Fue así como, tiempo después, en 2013 descubrí por primera vez en la web RetroMaquinitas de Marçal Mora la existencia de la Overkal, una consola española de los años 70, clon de la Magnavox Odyssey. Me dejó perplejo. Todo el mundo hablaba del «boom del videojuego en España» como si hubiese empezado en los 80, pero la historia empezaba mucho antes. Era la confirmación de que esa pregunta tenía respuesta, no obstante, detrás había todo un aura de misterio y desconocimiento que me resultaba fascinante, y que quedaba mucho por desentrañar.

Quería además tener una Overkal, un sueño que lo pude hacer realidad con tan sólo 15 años. Un contraste bastante irónico, en una época que mis amigos estaban ya transicionando a la PS4 y la Xbox One, y yo detrás de una consola rotundamente obsoleta y extraña de hacía más de 40 años.
Algún tiempo después, en diciembre de 2015, lancé una pequeña web llamada prehistoricgaming.wordpress.com. La idea era sencilla pero ambiciosa: compartir mis «investigaciones» y conocimientos sobre la prehistoria del videojuego, ese terreno casi inexplorado anterior a los años 80. Era un blog casero, modesto, pero fue el primer espacio en el que empecé a ordenar todo lo que estaba descubriendo. Publicaba artículos. Bueno, empezaba artículos. Tenía cierta costumbre en dejar los artículos a medias. Entre varios de los artículos que se llegaron a publicar, destaca una primitiva ficha de la Overkal.

(Entradas almacenadas)
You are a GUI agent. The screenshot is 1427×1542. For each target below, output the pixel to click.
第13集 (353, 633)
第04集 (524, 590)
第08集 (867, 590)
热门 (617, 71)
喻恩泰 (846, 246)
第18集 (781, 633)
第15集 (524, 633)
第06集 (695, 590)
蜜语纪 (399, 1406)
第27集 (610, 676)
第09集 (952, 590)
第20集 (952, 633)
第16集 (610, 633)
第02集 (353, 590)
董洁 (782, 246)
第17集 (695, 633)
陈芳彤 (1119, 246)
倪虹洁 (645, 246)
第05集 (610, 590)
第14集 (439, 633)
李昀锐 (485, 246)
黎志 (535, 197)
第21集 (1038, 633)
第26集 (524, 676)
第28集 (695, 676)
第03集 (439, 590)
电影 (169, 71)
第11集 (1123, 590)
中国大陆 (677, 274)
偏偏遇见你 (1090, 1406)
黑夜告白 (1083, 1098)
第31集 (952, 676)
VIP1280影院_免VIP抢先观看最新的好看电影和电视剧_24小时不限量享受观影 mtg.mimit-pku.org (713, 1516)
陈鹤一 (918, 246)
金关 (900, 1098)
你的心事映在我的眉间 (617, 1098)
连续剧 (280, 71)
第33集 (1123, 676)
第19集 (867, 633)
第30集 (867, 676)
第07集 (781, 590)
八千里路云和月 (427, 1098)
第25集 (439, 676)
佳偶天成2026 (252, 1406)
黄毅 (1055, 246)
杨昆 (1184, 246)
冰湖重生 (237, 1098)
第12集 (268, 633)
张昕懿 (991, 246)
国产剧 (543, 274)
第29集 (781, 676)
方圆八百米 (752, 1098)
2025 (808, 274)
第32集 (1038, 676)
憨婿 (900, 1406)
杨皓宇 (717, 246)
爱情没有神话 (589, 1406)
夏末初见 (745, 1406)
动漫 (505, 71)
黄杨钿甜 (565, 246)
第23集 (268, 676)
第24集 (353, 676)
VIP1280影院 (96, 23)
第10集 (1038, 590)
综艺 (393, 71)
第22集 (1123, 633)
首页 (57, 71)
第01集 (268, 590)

Preguntas por responder:
(A) Duplica el fragmento del texto sobre la consola Overkal que empieza con las palabras que contienen "Algún tiempo después, en" y termina en "de la Overkal.".
(B) Según el texto sobre la consola Overkal, indica si cada afirmación concuerda con él: (i) la Overkal era un clon de la Magnavox Odyssey; (ii) la web prehistoricgaming.wordpress.com se lanzó en diciembre de 2013; (iii) quien narra consiguió una Overkal con 15 años. Responde sí o no y cita las palabras exactas del texto que lo deciden.
(C) Enumera todas las consolas de videojuegos que se nombran en el texto sobre la consola Overkal.
Las filas no guardan relación alguna con el texto.

Respuestas:
(A)
Algún tiempo después, en diciembre de 2015, lancé una pequeña web llamada prehistoricgaming.wordpress.com. La idea era sencilla pero ambiciosa: compartir mis «investigaciones» y conocimientos sobre la prehistoria del videojuego, ese terreno casi inexplorado anterior a los años 80. Era un blog casero, modesto, pero fue el primer espacio en el que empecé a ordenar todo lo que estaba descubriendo. Publicaba artículos. Bueno, empezaba artículos. Tenía cierta costumbre en dejar los artículos a medias. Entre varios de los artículos que se llegaron a publicar, destaca una primitiva ficha de la Overkal.

(B)
(i) Sí: «clon de la Magnavox Odyssey».
(ii) No: «en diciembre de 2015, lancé una pequeña web llamada prehistoricgaming.wordpress.com».
(iii) Sí: «un sueño que lo pude hacer realidad con tan sólo 15 años».

(C) Overkal, Magnavox Odyssey, PS4, Xbox One